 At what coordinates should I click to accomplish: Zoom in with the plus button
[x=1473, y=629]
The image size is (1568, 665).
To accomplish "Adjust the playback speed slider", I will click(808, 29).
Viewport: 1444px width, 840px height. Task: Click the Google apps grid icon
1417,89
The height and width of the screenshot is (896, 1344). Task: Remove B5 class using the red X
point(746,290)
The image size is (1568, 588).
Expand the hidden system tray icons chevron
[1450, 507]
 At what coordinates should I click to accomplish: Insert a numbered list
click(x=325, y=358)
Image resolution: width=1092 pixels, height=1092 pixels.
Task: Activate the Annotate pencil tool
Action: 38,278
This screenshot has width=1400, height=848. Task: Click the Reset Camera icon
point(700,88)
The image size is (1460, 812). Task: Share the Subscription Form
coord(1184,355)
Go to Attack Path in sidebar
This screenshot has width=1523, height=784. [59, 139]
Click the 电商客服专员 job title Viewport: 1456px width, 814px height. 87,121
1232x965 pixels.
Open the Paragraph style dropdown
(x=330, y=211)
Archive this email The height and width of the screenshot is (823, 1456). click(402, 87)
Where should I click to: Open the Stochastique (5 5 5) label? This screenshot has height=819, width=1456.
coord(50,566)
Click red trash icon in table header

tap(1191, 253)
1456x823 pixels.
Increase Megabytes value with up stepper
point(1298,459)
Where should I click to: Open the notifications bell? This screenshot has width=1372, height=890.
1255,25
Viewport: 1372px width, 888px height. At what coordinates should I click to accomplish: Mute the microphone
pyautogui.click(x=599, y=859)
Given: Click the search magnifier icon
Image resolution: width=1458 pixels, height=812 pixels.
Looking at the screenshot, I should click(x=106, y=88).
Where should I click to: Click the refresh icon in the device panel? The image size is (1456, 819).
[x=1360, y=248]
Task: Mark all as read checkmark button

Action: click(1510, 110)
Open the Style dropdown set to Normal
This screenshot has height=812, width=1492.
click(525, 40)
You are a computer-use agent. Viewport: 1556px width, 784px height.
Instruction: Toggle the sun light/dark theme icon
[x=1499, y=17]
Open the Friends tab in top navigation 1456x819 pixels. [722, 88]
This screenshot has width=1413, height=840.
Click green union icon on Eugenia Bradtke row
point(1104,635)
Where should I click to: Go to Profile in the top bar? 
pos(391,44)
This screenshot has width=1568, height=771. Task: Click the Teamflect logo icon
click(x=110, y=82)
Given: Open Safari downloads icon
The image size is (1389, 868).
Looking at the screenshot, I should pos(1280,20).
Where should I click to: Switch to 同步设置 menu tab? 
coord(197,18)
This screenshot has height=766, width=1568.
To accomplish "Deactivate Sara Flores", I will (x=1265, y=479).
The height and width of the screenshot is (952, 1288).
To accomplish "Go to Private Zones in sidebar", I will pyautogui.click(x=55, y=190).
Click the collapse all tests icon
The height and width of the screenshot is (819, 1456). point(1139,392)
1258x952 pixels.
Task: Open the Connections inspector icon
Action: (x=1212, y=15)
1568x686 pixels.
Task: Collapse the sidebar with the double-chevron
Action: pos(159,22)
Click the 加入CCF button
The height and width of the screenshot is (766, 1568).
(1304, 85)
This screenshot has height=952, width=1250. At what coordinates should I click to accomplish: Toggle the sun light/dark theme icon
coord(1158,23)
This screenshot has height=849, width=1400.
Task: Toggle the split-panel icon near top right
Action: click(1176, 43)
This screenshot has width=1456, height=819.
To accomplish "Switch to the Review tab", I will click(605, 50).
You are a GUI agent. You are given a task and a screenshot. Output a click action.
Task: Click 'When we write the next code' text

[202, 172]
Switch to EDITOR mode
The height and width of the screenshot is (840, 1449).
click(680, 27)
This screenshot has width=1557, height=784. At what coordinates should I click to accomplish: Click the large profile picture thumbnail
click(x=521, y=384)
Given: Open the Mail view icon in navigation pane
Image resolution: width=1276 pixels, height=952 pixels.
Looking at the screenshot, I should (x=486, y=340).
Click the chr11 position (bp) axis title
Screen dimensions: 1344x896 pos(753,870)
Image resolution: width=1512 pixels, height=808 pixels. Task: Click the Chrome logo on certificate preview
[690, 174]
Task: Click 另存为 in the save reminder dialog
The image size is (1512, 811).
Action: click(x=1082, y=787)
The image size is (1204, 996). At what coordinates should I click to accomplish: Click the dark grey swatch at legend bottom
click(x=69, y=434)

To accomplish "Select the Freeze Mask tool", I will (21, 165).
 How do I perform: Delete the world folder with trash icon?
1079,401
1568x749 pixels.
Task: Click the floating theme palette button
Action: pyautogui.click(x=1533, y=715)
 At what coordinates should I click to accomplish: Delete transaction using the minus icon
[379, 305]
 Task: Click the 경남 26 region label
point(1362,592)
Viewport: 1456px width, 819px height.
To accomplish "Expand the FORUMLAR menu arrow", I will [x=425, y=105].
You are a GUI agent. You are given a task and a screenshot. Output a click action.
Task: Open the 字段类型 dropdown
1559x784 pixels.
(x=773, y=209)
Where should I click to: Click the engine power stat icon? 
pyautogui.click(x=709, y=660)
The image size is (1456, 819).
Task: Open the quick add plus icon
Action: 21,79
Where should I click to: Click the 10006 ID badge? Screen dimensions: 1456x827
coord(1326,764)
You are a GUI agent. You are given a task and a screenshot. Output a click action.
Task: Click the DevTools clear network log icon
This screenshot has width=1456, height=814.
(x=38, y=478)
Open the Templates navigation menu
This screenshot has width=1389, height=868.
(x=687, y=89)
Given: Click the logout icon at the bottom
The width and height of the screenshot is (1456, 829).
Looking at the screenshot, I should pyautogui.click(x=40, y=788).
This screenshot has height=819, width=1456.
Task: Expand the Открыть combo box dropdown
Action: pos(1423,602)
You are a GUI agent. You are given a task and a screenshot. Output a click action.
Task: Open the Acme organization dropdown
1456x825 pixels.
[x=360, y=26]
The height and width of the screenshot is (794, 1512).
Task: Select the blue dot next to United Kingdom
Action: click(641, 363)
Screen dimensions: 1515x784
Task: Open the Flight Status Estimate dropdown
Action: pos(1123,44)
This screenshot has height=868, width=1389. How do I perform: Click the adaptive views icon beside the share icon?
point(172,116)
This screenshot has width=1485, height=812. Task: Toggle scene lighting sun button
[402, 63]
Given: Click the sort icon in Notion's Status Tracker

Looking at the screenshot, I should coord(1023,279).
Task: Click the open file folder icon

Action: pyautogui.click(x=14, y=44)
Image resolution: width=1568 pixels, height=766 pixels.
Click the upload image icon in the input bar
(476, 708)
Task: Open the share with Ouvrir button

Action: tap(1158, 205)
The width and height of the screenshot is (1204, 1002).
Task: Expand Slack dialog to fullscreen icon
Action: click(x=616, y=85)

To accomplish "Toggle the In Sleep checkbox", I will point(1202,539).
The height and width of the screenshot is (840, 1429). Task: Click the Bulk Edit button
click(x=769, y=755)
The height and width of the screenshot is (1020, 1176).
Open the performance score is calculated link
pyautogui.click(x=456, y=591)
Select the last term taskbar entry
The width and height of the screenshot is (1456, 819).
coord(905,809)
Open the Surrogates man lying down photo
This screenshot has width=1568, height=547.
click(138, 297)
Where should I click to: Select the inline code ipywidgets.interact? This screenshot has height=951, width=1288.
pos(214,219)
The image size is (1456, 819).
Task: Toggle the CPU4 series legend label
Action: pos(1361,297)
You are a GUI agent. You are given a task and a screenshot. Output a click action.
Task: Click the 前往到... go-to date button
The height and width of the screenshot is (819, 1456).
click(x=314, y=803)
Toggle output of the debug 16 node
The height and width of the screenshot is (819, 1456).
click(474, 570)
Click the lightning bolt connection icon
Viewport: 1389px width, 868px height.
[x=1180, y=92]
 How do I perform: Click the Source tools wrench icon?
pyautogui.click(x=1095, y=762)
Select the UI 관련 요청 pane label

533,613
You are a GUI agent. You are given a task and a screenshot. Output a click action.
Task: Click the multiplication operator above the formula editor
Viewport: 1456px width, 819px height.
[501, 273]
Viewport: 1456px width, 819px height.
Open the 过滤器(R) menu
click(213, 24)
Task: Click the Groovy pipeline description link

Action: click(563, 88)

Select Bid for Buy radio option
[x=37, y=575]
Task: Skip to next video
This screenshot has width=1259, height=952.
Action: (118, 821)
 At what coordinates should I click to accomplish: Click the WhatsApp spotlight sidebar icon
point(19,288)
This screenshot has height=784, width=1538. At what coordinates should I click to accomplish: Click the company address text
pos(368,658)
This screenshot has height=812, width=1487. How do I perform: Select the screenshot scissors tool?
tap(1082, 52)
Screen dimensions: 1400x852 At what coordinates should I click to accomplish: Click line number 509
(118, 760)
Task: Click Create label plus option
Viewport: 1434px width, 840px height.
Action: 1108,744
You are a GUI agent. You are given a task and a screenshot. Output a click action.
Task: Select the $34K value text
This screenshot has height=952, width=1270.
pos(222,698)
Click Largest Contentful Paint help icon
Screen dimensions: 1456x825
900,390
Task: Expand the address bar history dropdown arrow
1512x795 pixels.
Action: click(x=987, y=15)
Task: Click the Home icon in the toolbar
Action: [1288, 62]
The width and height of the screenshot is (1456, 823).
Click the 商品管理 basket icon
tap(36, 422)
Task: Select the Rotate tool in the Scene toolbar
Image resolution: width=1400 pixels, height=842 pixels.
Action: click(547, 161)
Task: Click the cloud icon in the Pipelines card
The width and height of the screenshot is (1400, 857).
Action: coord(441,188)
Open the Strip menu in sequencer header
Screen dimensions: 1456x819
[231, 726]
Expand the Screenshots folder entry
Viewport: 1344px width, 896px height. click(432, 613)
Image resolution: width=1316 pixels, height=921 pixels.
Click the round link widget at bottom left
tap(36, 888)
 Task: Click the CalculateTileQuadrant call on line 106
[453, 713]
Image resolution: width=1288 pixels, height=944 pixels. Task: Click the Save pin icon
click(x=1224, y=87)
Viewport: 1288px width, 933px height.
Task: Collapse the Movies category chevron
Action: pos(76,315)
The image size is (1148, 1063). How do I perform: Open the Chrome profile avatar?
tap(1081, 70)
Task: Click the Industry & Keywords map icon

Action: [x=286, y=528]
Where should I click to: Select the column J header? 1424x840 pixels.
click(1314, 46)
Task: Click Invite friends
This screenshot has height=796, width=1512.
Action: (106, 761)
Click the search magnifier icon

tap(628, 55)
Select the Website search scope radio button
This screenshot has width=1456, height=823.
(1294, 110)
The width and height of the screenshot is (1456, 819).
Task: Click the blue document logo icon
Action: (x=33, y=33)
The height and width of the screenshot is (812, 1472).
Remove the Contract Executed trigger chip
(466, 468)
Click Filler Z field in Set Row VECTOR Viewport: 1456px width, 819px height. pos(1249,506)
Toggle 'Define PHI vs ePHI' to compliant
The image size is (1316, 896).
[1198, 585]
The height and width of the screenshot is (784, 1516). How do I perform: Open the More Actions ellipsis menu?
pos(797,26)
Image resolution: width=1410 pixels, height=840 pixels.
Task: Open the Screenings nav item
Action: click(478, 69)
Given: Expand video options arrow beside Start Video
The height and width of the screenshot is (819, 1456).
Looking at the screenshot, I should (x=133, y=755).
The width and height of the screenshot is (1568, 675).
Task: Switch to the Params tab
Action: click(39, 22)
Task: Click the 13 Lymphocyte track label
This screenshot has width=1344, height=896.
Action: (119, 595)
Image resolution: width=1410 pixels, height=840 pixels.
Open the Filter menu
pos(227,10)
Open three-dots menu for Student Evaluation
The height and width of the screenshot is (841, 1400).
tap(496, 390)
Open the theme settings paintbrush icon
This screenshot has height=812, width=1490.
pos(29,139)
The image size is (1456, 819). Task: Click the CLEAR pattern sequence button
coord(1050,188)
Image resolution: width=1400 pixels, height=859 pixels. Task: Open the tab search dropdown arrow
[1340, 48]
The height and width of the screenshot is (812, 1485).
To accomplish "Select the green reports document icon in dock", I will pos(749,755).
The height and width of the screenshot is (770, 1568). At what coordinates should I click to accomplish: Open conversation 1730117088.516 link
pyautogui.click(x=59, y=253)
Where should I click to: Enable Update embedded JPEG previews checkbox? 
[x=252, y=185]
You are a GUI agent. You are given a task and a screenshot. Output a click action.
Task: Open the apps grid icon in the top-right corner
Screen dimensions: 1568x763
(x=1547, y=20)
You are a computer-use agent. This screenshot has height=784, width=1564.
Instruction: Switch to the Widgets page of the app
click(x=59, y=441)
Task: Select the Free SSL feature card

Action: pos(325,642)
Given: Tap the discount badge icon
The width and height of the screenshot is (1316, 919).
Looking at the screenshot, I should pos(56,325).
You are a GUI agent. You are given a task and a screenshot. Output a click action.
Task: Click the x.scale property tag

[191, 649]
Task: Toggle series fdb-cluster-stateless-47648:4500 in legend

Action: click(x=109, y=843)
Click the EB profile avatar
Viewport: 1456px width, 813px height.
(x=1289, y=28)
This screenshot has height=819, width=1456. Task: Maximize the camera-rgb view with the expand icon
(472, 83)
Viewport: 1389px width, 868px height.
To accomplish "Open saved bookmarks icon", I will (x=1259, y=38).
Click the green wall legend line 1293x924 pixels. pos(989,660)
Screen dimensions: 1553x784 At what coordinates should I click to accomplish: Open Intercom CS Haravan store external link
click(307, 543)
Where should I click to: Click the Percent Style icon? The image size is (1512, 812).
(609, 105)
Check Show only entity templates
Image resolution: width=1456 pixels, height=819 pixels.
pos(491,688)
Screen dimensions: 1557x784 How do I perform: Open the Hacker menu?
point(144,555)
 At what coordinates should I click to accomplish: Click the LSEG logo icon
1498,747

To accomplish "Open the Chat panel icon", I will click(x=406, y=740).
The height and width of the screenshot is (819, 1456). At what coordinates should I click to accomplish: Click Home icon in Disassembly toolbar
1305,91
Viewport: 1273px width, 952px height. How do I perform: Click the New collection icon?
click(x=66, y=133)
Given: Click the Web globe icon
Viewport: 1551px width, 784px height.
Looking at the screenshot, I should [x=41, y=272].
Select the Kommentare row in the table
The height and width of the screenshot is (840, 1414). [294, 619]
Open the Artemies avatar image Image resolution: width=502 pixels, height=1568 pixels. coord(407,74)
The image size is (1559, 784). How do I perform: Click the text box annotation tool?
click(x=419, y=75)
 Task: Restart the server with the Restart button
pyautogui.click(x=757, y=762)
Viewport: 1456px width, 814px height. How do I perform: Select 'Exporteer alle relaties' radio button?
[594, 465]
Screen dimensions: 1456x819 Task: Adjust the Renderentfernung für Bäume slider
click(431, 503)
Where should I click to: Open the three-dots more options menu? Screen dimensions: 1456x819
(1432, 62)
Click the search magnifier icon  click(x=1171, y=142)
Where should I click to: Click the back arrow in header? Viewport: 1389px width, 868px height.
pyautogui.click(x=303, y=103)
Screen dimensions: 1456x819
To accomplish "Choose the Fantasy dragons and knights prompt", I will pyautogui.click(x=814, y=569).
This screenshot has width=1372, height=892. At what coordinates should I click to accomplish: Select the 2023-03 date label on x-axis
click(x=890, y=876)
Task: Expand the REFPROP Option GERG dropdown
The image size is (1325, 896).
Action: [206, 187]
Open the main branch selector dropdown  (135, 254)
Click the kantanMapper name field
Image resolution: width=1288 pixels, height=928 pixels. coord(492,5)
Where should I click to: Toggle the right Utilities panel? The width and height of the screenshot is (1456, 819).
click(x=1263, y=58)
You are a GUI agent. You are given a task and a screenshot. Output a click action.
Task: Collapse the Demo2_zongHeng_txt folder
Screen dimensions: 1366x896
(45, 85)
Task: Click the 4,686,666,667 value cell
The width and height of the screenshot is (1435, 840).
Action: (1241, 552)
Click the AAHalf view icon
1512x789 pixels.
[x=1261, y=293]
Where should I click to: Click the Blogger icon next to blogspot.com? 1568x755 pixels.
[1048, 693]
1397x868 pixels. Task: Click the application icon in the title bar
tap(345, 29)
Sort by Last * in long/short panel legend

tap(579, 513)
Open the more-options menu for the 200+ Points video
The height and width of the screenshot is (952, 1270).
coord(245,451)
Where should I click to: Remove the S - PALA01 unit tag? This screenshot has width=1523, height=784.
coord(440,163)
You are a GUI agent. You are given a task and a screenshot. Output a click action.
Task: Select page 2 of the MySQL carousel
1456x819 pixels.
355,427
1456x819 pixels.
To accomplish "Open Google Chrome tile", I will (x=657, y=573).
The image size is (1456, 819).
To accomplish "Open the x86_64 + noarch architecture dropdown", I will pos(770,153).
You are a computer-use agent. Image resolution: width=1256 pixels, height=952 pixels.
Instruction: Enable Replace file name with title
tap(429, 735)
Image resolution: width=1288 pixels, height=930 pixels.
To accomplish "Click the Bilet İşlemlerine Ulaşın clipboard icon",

TASK TO COMPLETE:
Each line containing the word "computer" needs to be copied from the data above.

SOLUTION TO THE PROBLEM:
You are a computer-use agent. Viewport: 1556px width, 784px height.
You are a computer-use agent. This screenshot has height=784, width=1564.
You are a computer-use agent. Image resolution: width=1256 pixels, height=952 pixels.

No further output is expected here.